Hey everybody, welcome to High and Dry Podcast, the only podcast keeping alive the fandom of Little House and the Prairie. And Michael Landon, welcome. Thanks for joining us. I'm Ryan Baird North with me, as always. James Crosslin, james, what's happening?

James Crosslin:

Not much, just really excited to talk about Little House and the Prairie today. Yeah, it's a good one.

Ryan Baron North:

Yeah, I'm more excited about talking about Michael Landon, just in general. Just in general, I feel he hasn't come up enough lately especially in the podcast.

James Crosslin:

Well, he's been dead for a while, I think.

Ryan Baron North:

Yeah, well, anytime I think of anybody who's passed on, I think of Coco, and I worry that, because I haven't talked about him, he's being dragged further into the afterlife, and so I got to keep his memory alive via my podcast.

James Crosslin:

Well, he did do a lot of great. Like all of his shows were ones that my family watched religiously. Well, I don't know about Highway to Heaven, but Bonanza and Little House on the Prairie 100% my family loved those shows.

Ryan Baron North:

Nice. Well, we just bought him a little extra time in the Coco Underworld. So there you go, michael Landon, enjoy. So you, who are just joining us for the first time, never heard this before, were you? We talk pop culture, entertainment, philosophy, all that fun stuff. We're going to dive into the thing, the film, the thing from 1982, but we're going to do it while drunk and or high. So that being the case, james, what are you smoking today?

James Crosslin:

So I, for even after we texted each other about doing this, I totally forgot that we were doing it, and so I already smoked on a little under a half a gram today, but I'm still going to go hard. Today I've got one I've never tried to do tried, called Oakstradam OG, I assume it's grown in like Oakland and it's all supposed to be like an Amsterdam. I guess I have no idea what the fuck. It's a really stupid name, but I'm going to try it.

Ryan Baron North:

Cool. Well, I'm excited for you. I'm going to be joining you with Makers Mark Whiskey, don't have the bottle with me. I put my shit in the decanter, the glassware going on over here behind the scenes.

James Crosslin:

So that way you can tell, you can tell anybody.

Ryan Baron North:

It's any type of whiskey in there, you could lie.

James Crosslin:

They just accept it because it's in a decanter.

Ryan Baron North:

That's right, I'm class and even brought, so I have a countered up earlier. I have eight different sets of my whiskey glasses. Today I'm going with the executive, so that's nice. But yeah, so Makers Mark, I think that's 40 horsepower if I remember correctly. But the tried and true, let's try it. Sometimes it's on sale, and that's when I pick it up. It was and I did. So this first one is going out to the movie today the Thing by John Carpenter, cheers.

James Crosslin:

Cheers. Oh yeah, I'm supposed to smoke this Cheers.

Ryan Baron North:

Oh yeah, I did know that we had this coming up, but it was lunchtime, I drank anyway.

James Crosslin:

Yeah, got it. You got it to get through the day Nowadays.

Ryan Baron North:

It's a mess, it really is.

James Crosslin:

It's like an alien's out here pretending to be dogs and people and shit. It's too much.

* Requests
1. Based on the podcast transcript, decide whether each statement is true: (a) James says his family loved Bonanza. (b) Ryan has the Makers Mark bottle with him. (c) The movie they plan to discuss is from 1982. Answer yes or no for each, and quote the words from the transcript that settle it.
2. Answer these questions using the podcast transcript:
(a) How much had James already smoked that day?
(b) How many sets of whiskey glasses does Ryan say he has?
(c) Who directed the movie the first toast is for?
3. Continue the podcast transcript, picking up right after James's last line.

[Dataset records]
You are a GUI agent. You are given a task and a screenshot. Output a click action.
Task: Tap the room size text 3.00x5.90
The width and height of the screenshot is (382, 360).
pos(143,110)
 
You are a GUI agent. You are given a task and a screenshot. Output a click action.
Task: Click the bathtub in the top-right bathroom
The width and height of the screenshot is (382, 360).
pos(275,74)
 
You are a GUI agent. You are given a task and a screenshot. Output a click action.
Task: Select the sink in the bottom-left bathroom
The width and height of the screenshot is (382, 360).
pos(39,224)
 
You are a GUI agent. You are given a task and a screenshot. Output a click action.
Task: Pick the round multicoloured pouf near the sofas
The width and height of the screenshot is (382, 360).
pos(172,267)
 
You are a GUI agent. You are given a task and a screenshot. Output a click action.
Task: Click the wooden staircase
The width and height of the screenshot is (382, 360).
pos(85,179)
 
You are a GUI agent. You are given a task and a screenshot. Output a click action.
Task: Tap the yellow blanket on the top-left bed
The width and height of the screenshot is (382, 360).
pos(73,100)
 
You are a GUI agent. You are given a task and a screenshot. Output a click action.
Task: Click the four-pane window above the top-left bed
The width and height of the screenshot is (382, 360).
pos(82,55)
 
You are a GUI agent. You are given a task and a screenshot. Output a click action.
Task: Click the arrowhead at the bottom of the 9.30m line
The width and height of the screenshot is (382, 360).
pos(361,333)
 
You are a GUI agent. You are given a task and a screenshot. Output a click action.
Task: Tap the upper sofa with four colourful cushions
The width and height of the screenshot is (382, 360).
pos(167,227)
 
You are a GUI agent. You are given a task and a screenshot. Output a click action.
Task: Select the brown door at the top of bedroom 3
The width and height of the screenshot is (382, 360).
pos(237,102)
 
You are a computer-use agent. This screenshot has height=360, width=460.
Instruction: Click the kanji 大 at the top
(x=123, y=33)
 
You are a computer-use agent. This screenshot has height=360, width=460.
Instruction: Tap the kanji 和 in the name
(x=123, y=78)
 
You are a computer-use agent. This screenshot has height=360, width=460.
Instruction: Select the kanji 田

* Results in order
1.
(a) Yes: "Bonanza and Little House on the Prairie 100% my family loved those shows."
(b) No: "don't have the bottle with me."
(c) Yes: "We're going to dive into the thing, the film, the thing from 1982"

2.
(a) A little under a half a gram.
(b) Eight.
(c) John Carpenter.

3.
Ryan Baron North:

So the second one, now that we're officially back on the air, this will be our second run around. That goes live next week. Well, no, that's going to be Rebel Moons next week, but he's listening now. It doesn't matter. So this second one goes out to our newest listeners. These ones are in Glasgow. I don't know how we keep hopping to other countries, but we're making it happen.

James Crosslin:

I think they're going to be mad that you called it Glasgow. That's what it says it's Glasgow.

Ryan Baron North:

Oh, fuck that, it's whatever I say.

James Crosslin:

We can't understand you. We can't understand you when you talk anyway.

Ryan Baron North:

Get fucked Cheers. Here's to Glasgow Cheers man, I don't know what's going on Like I'm drinking more than ever, but I need to practice my no face making when taking a glass of wine. No face making when taking my ounce and a half.

James Crosslin:

Yeah, you don't, you don't like you, you know you're being very real, which is that which is where you go.

Ryan Baron North:

It's very real. Well, so, for this third one, well, what's it to? For this third one, I'll practice my no reaction, I don't know.

James Crosslin:

Well, this last one, that is to me not making a reaction when I take a drink.

Ryan Baron North:

If you're watching this on YouTube, you actually get to see if I pull it off. So here we go. Cheers.

James Crosslin:

I'll not have a reaction either.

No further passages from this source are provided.